Driver-assist technology can accelerate, brake and center a car in its lane as long as drivers pay attention to the road. Sadly, these features are failing to keep drivers engaged with the road, the result being a rise in distracted driving. Residents of Florida should know that the Insurance Institute for Highway Safety has some recommendations that could help improve the tech.

First, the IIHS points out that most driver-assist systems will continue to operate as long as drivers have their hands on the steering wheel. This, the IIHS says, is insufficient. The systems should therefore come with more ways to monitor distraction, such as driver-facing cameras.

The IIHS also recommends the use of sensors in steering wheels that can perceive any manual adjustments and calculate drivers’ reaction time from them. A third recommendation is for the systems to alert drivers with a series of alarms whenever they become distracted.

Automakers should also better educate consumers on the limitations of driver-assist tech. It can only assist, not replace, drivers. Not being aware of this, many drivers assume that the tech makes their car self-driving. The reality is that driver-assist systems give a car Level Two automation whereas fully automated vehicles, which are still over a decade away from realization, would be classified under Level Five.

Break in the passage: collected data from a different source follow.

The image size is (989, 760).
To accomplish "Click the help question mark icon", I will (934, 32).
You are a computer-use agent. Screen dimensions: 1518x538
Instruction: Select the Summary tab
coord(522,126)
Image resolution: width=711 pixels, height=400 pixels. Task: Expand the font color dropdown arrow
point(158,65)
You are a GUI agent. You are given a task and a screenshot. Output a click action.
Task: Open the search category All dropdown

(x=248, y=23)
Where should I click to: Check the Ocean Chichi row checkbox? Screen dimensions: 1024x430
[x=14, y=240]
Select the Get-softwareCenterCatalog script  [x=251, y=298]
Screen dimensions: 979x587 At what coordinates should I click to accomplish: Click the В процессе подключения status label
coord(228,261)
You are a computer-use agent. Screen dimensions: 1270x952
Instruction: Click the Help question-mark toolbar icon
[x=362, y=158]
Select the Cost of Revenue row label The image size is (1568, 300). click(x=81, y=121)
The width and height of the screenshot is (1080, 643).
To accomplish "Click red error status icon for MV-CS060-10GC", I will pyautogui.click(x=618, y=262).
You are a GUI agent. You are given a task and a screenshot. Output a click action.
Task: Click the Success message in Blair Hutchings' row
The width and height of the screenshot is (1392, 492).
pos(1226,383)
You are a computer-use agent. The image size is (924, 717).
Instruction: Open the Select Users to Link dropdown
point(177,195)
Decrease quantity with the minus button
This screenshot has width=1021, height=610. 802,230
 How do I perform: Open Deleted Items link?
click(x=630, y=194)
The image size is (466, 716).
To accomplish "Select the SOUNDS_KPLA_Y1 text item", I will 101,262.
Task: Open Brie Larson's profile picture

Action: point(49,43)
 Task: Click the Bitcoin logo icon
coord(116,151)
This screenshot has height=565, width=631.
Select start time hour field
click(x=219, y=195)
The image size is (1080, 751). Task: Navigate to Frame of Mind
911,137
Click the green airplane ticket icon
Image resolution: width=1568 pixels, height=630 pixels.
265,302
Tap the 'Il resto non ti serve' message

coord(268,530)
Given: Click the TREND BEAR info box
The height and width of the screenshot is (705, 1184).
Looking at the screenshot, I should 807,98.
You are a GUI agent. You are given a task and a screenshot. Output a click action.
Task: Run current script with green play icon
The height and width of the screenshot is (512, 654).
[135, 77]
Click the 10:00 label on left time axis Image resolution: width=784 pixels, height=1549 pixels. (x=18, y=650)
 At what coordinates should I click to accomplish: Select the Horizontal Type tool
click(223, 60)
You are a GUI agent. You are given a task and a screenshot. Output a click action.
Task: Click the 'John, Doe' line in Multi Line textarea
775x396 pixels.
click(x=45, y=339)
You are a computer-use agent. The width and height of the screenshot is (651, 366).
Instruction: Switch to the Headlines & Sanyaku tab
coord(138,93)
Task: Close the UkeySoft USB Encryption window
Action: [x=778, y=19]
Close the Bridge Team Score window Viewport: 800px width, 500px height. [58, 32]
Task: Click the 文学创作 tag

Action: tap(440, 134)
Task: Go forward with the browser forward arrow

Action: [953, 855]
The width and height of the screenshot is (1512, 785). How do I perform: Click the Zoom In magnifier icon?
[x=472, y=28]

When motor vehicle accidents involve semi-autonomous vehicles, the victims may want a lawyer to evaluate the case. Filing a personal injury claim will likely require a thorough knowledge of the vehicle tech, and for this reason, the lawyer might bring in third-party crash investigators and automotive experts to help strengthen the case. Medical professionals may assist by determining the extent of victims’ injuries. Once the case is ready, the lawyer may start negotiations with the other side’s auto insurance company.